Power companies press DC Circuit for CPP decision as EPA argues for indefinite stay

Dive Brief:

  • The U.S. Environmental Protection Agency this week asked the U.S. Court of Appeals for the District of Columbia Circuit to indefinitely delay litigation on the Clean Power Plan as it considers changes to the carbon regulations put in place by President Obama. 
  • A group of conservative states, electric co-ops and other energy groups joined the EPA, arguing that holding the case in indefinite abeyance would allow the court to revisit the issue if the agency does not make major changes to the regulations. 
  • A separate group of power companies and clean energy trade associations argued that the court should issue a ruling in the case or remand it back to the agency. Not doing so would amount to "short-circuiting" requirements of the the Administrative Procedure Act and the Clean Air Act, they wrote.

Dive Insight:

Briefs in D.C. Circuit's Clean Power Plan case were due this week after the court announced in April that it would grant a request from the White House to delay issuing a decision.

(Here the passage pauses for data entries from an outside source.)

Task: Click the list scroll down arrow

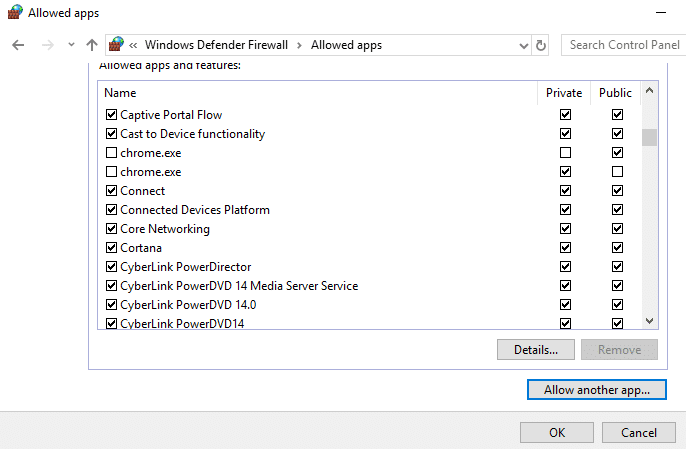Action: click(x=649, y=321)
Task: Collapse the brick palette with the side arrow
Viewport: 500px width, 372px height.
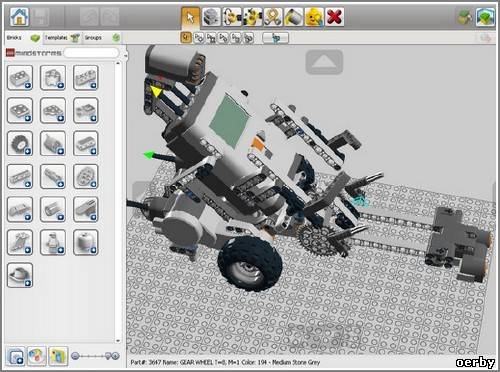Action: pyautogui.click(x=125, y=55)
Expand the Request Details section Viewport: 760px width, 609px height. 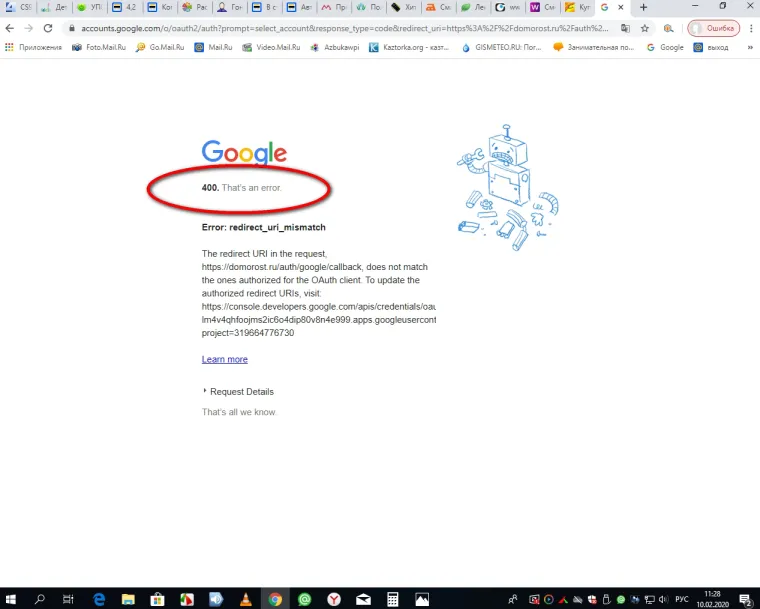click(x=238, y=391)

The EPA and states that challenged the regulations on existing power plants want the case to be delayed indefinitely, arguing it would "better preserve the status quo, conserve judicial resources, and allow the new Administration to focus squarely on completing its current review." 

Implementation of the rule is on hold, frozen by a judicial stay from the Supreme Court in February 2016. Because of that, supporters of the rule say an indefinite abeyance would amount to suspending the rule without going through administrative procedures.

While three clean energy trade groups would prefer to see the case decided on the merits, they said remanding it back to the EPA would mean the agency would still have to deal with the issue of carbon emissions.

"Once the stay is lifted, the Clean Power Plan would remain in effect — and the EPA would therefore have to comply with the Clean Air Act’s rulemaking process if it eventually decides to amend or rescind the rule," Advanced Energy Economy, the Solar Energy Industries Association and American Wind Energy Association wrote in their brief.  

"A remand would therefore ensure that the agency actually tackles the issue it has identified ... and that the agency does so in accordance with administrative-law principles."

A group of power companies — including Calpine, National Grid Generation, New York Power Authority, Pacific Gas and Electric Co., Southern California Edison Co., and municipal utilities for Sacramento, Los Angeles, Austin and Seattle — also called on the court to remand the rule to the EPA.

"Allowing the stay to remain in effect indefinitely, while EPA avoids a decision on the merits and conducts its review of the rule and any subsequent rulemaking, will effectively nullify the rule without requiring EPA to articulate a rationale for doing so," they wrote.

On April 28, the D.C. Circuit granted the White House's request to pause litigation on the Clean Power Plan, holding the case in abeyance for 60 days. The Administration had told the court it "should be afforded the opportunity to fully review the Clean Power Plan and respond to the president's direction."

If the administration moves to repeal the CPP without a replacement, it could set up a legal showdown over the scope of the Clean Air Act or the EPA's 2009 endangerment finding on greenhouse gases.

More litigation is almost certain: InsideClimate News reports that a group of states and energy companies opposed to the rule issued a warning, telling the Circuit that without a continued stay there will be "additional litigation in the near term before the Supreme Court and likely this court, presumably not the intended result."